Meet the new members of the Interstate Stream Commission

CC BY-SA 2.0) by Jeff Kubina

Panoramic view of the Rio Grande valley from the White Rock overlook in White Rock, New Mexico.

Gov. Michelle Lujan Grisham recently appointed a new director and seven new members to the Interstate Stream Commission (ISC). The body, which is tasked with overseeing interstate water agreements and water planning for the state, has a total of nine commissioners, including a director, a chairperson and the state engineer.
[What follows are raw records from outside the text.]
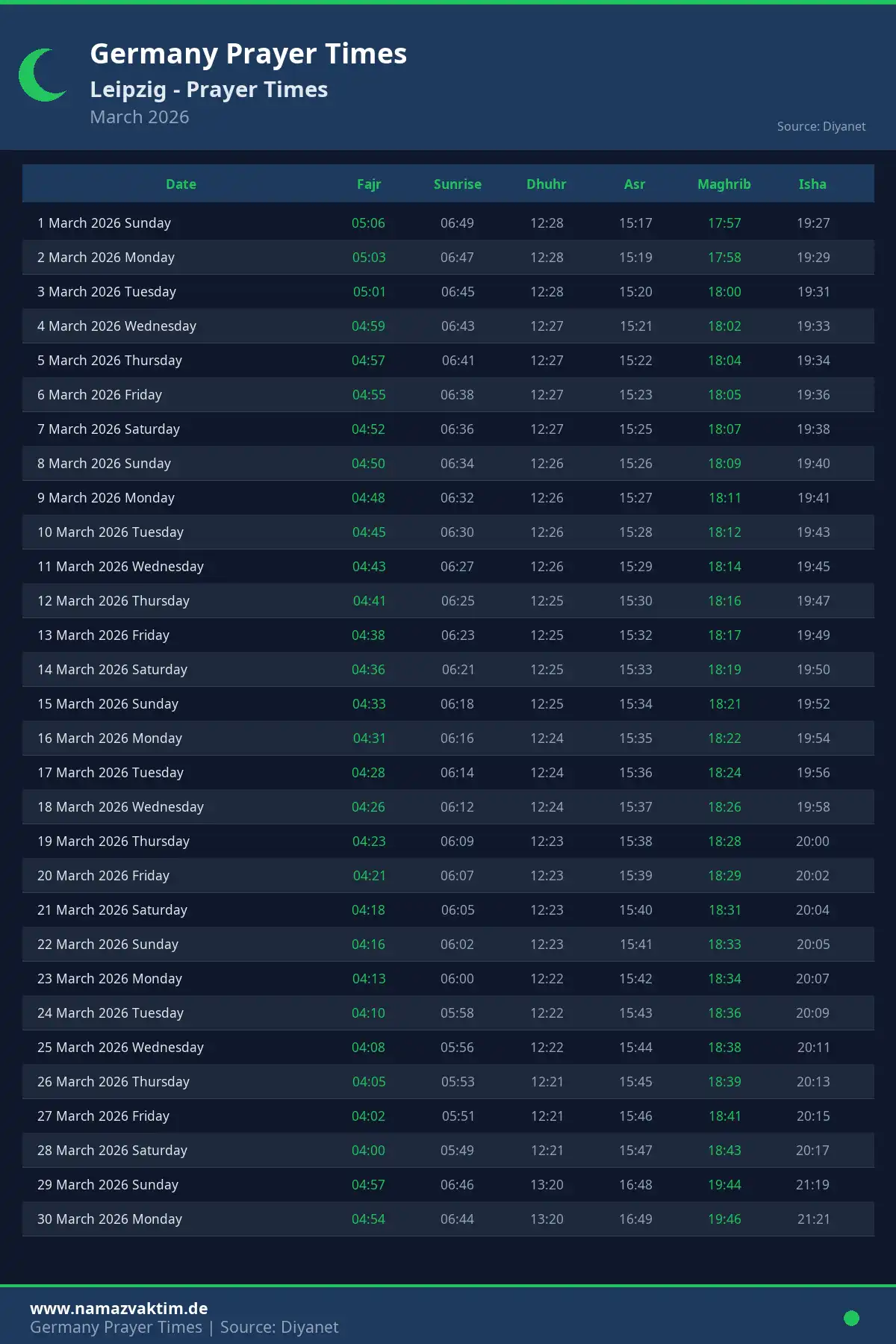Click the Fajr time 04:57 for 29 March
Image resolution: width=896 pixels, height=1344 pixels.
coord(368,1185)
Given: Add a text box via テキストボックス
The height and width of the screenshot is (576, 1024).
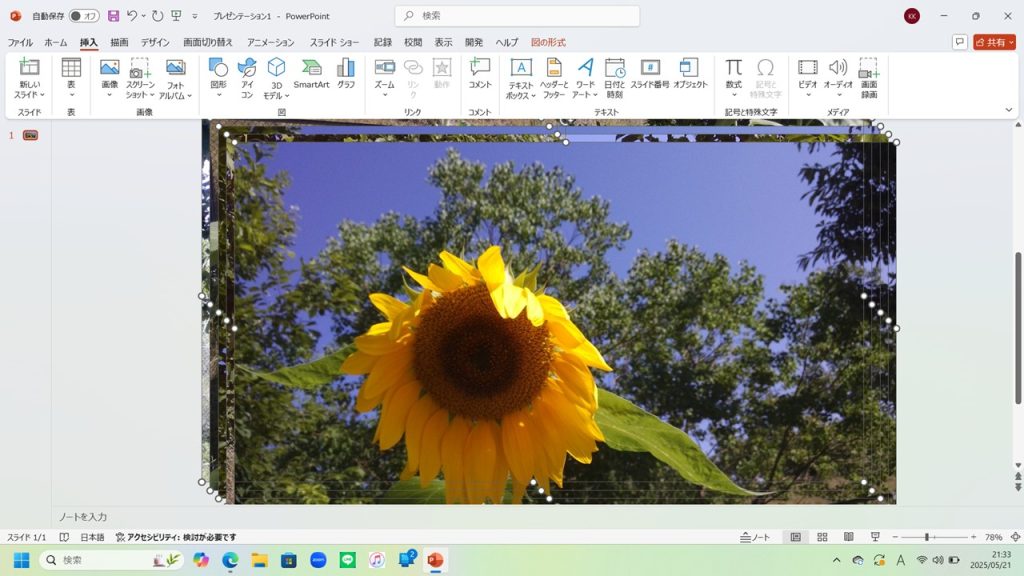Looking at the screenshot, I should (x=521, y=76).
The new commission members are Bidtak Becker, former executive director of the Navajo Nation Division of Natural Resources in Window Rock, Arizona; New Mexico Acequia Association executive director Paula Garcia, who also serves as chair of the Mora County Commission; Mike Hamman, chief engineer and CEO at the Middle Rio Grande Conservancy District; Aron Balok, superintendent of the Pecos Valley Artesian Conservancy District and secretary and treasurer of the New Mexico chapter of the National Water Resource Association; Gregory Carrasco,a farmer and rancher in Las Cruces who served with the New Mexico Cattle Growers Association; hydrogeologist Stacy Timmons, who is program manager at the New Mexico Bureau of Geology and Mineral Resources at New Mexico Tech in Socorro; and Tanya Trujillo, lower basin project director at the Colorado River Sustainability Campaign.
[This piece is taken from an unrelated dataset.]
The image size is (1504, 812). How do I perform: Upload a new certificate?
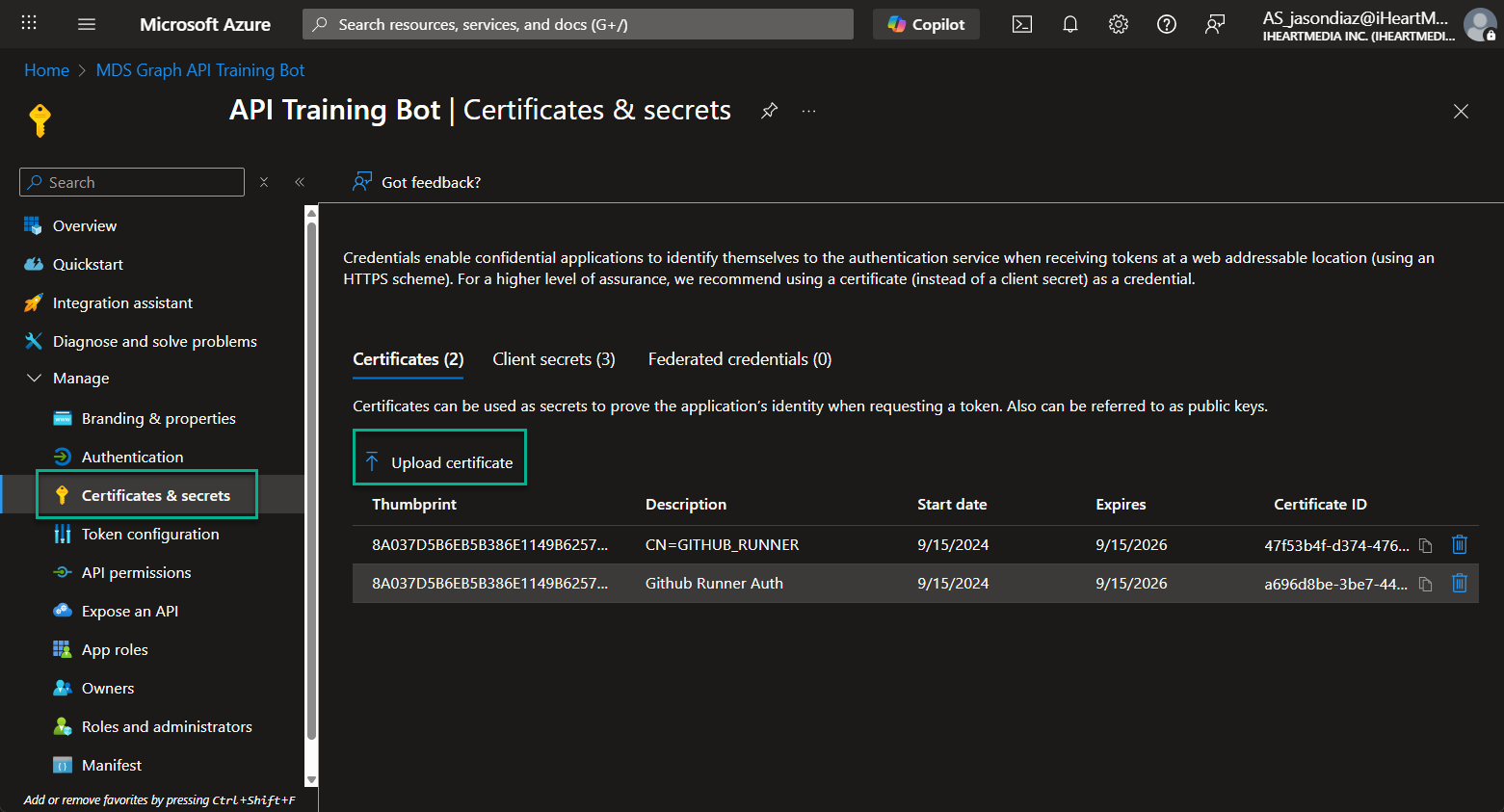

The Governor’s office said the new members represent a diverse set of interests and backgrounds. Carrasco was appointed to bring “an important agricultural perspective to water issues,” according to a press release from the Governor’s Office. Balok was formerly the southeastern regional director of the New Mexico Farm and Livestock Bureau.

Only one commissioner—Becker— is also a tribal member, which is the minimum representation dictated by state law. Becker was formerly an attorney in the Navajo Nation’s Department of Justice water rights unit.
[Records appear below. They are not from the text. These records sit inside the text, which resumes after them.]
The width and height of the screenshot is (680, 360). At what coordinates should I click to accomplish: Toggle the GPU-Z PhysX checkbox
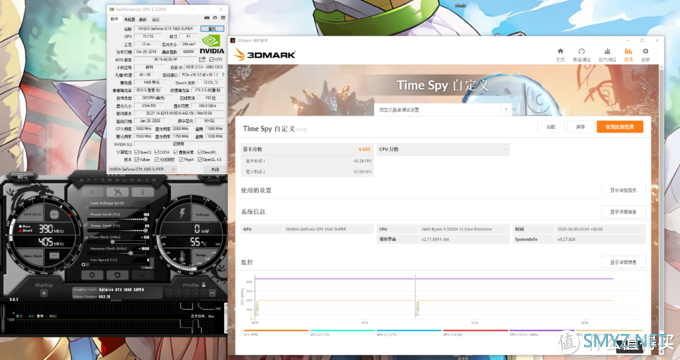pos(182,160)
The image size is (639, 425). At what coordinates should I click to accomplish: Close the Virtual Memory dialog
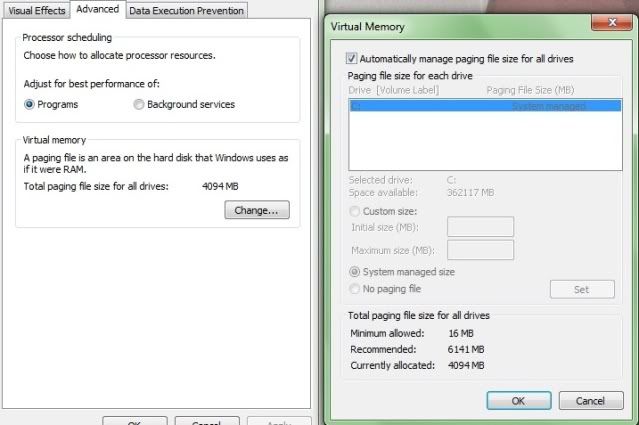(x=604, y=22)
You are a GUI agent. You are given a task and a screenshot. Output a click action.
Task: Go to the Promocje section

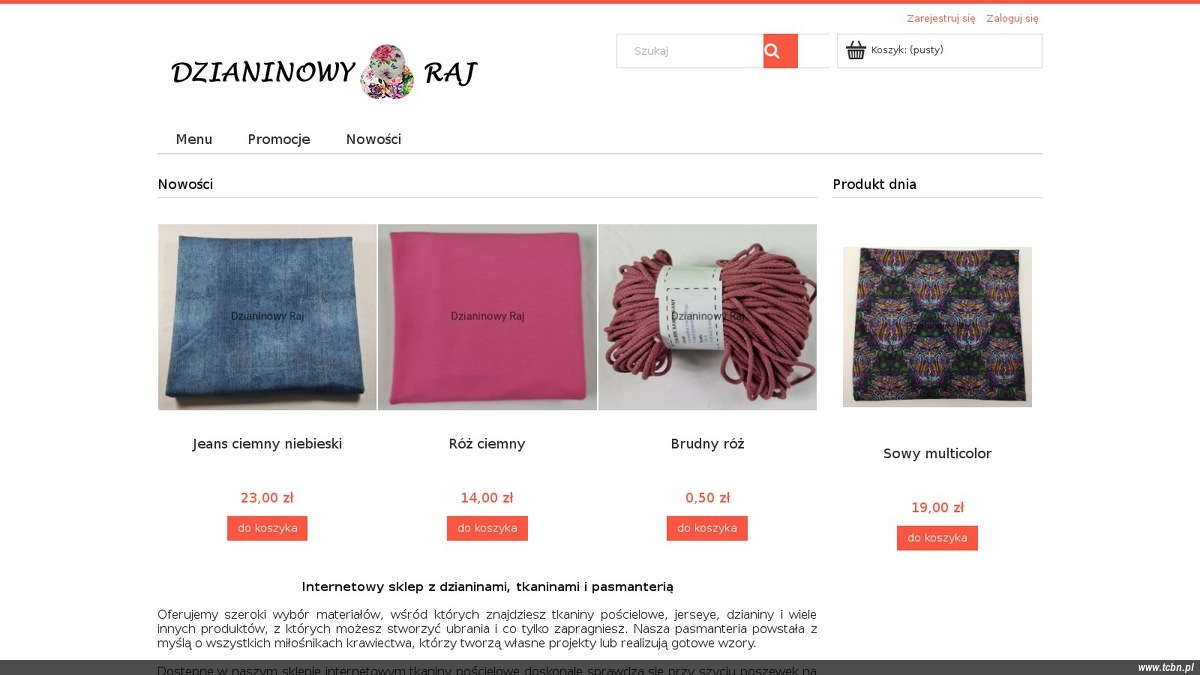tap(279, 139)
Garcia was previously a member and chair of the U.S. Department of Agriculture Minority Farmers Advisory Committee. Former Agriculture Secretary Tom Vilsack appointed her to that position in 2015.

Hamman worked as an area manager at the U.S. Bureau of Reclamation in Albuquerque and was a water administrator at the Jicarilla Apache Nation.

Trujillo served as counselor to the assistant secretary for water and science at the U.S. Department of the Interior. She also served previously as general counsel to the Interstate Stream Commission.

Timmons currently manages the Aquifer Mapping Program, a group of researchers who work to address groundwater quantity and quality questions in New Mexico.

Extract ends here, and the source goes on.